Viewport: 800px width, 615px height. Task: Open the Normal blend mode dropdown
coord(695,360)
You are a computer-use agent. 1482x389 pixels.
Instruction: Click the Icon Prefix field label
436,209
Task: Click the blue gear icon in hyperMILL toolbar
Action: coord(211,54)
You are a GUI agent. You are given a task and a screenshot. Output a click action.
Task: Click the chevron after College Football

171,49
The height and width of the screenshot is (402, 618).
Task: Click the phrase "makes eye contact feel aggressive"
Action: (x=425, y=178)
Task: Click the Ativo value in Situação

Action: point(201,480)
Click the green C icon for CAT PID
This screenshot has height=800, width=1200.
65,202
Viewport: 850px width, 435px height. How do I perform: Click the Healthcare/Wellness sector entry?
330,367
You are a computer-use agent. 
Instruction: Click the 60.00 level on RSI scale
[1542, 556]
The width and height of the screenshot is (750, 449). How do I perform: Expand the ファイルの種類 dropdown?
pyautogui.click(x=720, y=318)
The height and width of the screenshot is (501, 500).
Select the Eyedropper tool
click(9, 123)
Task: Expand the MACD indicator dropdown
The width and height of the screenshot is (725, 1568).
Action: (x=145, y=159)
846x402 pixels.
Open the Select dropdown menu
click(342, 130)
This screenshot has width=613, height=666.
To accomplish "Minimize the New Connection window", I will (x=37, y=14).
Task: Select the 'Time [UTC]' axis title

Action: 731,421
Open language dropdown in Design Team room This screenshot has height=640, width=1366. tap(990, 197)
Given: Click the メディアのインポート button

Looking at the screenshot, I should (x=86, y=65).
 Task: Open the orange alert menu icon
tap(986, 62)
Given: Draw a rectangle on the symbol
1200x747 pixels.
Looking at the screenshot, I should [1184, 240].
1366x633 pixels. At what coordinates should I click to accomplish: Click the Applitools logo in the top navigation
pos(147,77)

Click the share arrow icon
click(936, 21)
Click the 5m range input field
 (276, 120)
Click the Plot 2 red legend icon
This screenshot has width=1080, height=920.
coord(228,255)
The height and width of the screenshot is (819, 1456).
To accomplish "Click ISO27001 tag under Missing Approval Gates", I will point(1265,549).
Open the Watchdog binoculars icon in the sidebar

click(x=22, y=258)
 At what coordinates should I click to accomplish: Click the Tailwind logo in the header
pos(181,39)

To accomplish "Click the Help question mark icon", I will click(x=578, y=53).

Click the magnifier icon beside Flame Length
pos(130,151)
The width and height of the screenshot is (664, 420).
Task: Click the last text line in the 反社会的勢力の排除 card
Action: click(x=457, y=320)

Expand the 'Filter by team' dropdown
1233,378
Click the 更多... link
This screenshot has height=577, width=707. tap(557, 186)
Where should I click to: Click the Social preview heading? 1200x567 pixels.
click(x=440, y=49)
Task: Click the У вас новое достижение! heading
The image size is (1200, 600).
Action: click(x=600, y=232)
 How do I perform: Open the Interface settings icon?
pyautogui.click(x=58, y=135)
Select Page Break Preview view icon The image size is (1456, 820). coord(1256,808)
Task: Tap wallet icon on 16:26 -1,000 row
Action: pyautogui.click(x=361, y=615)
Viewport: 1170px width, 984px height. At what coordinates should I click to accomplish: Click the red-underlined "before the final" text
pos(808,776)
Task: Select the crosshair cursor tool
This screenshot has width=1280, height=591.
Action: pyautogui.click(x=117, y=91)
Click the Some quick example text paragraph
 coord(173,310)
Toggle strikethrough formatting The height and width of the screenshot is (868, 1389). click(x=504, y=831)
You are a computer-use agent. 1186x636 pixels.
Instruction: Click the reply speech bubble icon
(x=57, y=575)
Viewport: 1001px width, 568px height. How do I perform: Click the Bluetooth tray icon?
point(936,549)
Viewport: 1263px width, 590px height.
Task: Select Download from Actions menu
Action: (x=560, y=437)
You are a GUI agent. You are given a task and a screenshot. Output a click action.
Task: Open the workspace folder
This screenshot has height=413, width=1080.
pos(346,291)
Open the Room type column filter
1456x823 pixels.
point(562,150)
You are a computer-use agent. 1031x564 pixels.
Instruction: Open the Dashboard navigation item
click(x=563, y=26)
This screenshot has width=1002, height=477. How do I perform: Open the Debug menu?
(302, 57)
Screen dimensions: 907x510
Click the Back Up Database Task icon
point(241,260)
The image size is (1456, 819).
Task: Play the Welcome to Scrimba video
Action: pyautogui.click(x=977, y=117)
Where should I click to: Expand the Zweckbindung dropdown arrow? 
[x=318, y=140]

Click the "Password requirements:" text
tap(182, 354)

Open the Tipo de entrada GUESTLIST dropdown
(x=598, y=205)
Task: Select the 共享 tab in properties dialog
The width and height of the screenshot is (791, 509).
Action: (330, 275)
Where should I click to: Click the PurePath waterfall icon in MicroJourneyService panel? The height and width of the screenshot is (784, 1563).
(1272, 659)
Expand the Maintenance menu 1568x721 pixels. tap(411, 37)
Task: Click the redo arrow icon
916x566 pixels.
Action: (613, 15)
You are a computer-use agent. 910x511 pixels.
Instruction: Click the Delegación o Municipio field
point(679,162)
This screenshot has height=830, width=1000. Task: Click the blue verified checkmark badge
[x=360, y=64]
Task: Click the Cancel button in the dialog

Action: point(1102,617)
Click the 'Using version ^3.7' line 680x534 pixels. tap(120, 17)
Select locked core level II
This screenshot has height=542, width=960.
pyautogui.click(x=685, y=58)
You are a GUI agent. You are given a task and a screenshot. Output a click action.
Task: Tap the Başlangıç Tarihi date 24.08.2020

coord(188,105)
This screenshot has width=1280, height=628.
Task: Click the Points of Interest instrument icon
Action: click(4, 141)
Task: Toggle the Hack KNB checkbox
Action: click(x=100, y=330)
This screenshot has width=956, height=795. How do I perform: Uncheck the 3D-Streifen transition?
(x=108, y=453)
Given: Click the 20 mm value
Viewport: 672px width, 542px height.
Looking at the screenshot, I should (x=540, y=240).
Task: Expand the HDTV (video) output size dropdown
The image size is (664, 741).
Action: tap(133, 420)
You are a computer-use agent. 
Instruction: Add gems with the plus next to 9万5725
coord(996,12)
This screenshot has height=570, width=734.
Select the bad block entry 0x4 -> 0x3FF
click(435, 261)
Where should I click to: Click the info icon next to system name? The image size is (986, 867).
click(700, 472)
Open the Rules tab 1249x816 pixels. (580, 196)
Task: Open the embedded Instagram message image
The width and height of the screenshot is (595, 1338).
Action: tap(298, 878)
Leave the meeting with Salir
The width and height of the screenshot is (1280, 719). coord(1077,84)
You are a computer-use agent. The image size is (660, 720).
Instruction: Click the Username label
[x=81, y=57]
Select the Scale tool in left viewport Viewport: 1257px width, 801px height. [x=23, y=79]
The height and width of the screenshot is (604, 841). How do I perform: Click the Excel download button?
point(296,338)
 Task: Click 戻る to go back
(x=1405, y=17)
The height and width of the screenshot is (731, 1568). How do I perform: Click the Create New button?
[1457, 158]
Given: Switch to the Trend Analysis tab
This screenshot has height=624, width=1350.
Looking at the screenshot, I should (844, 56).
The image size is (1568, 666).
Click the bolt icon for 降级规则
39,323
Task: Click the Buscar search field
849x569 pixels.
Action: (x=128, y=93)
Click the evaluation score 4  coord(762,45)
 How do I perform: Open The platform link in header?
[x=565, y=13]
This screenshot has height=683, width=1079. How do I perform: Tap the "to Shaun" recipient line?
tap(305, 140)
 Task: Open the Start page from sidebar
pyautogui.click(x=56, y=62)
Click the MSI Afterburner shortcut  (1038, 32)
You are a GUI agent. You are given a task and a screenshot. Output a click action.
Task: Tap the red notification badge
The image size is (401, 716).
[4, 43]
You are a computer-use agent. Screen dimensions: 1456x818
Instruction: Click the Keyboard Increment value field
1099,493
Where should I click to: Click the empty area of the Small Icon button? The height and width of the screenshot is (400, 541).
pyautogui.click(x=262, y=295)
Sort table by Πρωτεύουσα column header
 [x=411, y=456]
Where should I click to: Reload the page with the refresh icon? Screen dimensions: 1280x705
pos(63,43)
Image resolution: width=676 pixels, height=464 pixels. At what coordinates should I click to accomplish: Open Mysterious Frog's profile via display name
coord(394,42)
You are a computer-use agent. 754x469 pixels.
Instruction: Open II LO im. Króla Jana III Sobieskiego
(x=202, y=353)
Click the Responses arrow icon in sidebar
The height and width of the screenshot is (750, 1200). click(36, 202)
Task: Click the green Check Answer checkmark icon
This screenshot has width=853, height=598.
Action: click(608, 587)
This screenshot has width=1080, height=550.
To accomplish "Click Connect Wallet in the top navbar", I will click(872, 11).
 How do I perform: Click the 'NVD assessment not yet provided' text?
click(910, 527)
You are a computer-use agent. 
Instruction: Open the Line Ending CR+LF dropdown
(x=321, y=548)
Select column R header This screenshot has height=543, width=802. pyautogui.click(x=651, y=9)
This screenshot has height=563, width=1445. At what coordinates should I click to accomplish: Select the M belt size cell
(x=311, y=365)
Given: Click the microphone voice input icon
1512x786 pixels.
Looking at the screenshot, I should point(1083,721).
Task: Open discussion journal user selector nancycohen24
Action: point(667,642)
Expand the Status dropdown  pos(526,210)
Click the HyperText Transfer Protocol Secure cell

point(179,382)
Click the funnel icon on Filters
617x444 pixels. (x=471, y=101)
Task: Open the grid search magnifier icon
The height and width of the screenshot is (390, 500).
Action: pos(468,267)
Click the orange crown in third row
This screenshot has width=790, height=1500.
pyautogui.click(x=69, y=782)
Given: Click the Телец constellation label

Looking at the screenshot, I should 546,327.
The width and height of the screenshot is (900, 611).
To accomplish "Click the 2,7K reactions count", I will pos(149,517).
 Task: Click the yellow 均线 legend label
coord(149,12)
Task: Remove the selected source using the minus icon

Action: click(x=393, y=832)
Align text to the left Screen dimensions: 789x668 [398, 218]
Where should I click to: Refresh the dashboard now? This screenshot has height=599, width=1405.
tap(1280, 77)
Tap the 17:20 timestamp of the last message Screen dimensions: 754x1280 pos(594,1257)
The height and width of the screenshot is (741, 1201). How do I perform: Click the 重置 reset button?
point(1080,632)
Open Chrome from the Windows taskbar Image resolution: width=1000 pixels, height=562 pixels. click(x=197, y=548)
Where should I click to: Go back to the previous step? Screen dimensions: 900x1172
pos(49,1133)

(What is being asked):
Gather each line in the entries above where the string "message" is found.

(Reply):
Task: Open the embedded Instagram message image
Tap the 17:20 timestamp of the last message Screen dimensions: 754x1280 pos(594,1257)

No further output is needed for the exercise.